Stored data entries
......
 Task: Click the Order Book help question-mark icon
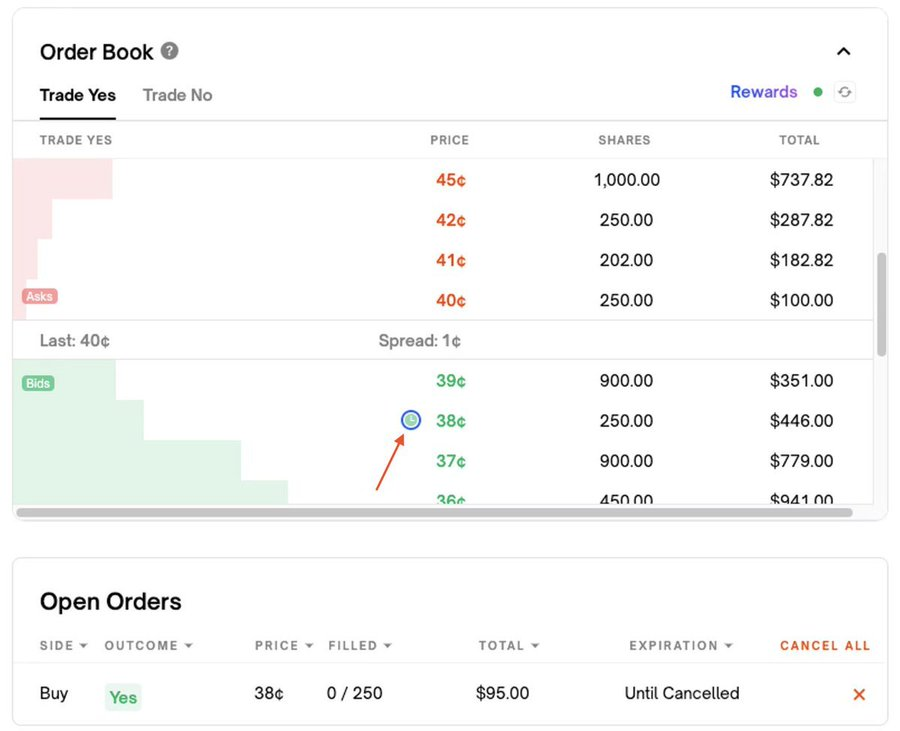[x=170, y=51]
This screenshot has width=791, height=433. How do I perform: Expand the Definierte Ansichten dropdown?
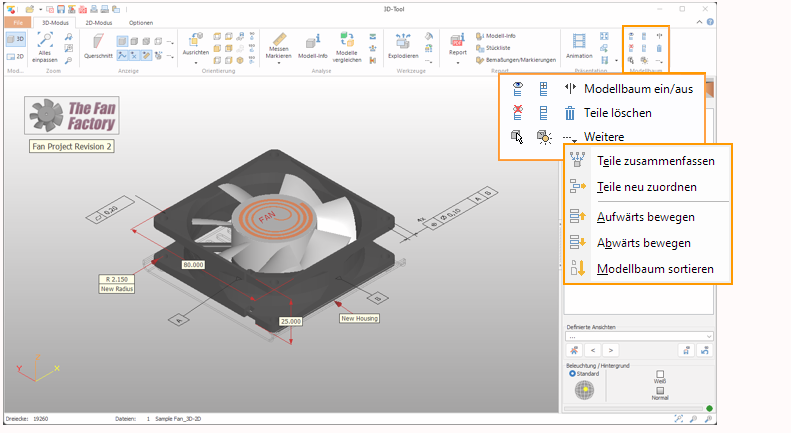click(708, 336)
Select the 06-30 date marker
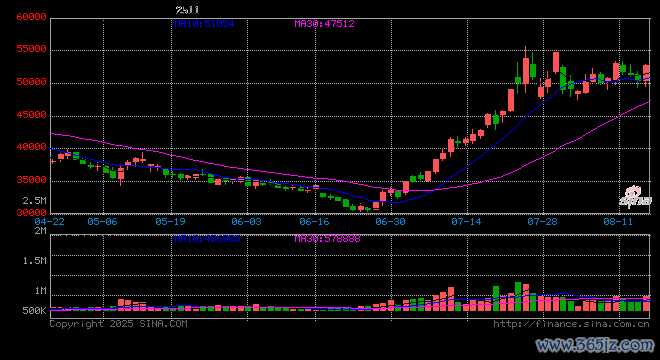Image resolution: width=660 pixels, height=360 pixels. point(390,221)
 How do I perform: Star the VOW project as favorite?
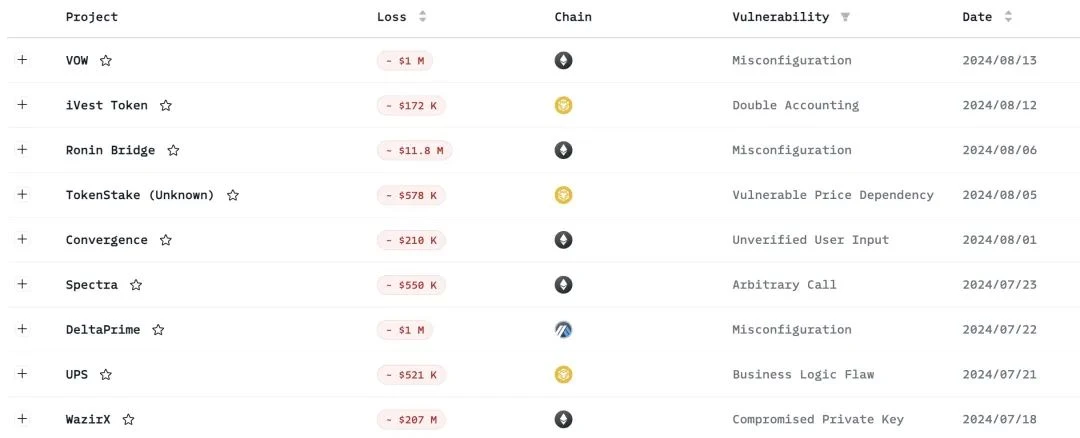click(x=106, y=61)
......
WHAT IS REQUIRED
From the line that contains "This screenshot has" to the last line of the data, print each line exactly, both ends included, and omit the pictures.

RESULT FOR THIS EXERCISE
This screenshot has width=791, height=433. How do I perform: Expand the Definierte Ansichten dropdown?
click(708, 336)
Select the 06-30 date marker
Image resolution: width=660 pixels, height=360 pixels. point(390,221)
 How do I perform: Star the VOW project as favorite?
click(x=106, y=61)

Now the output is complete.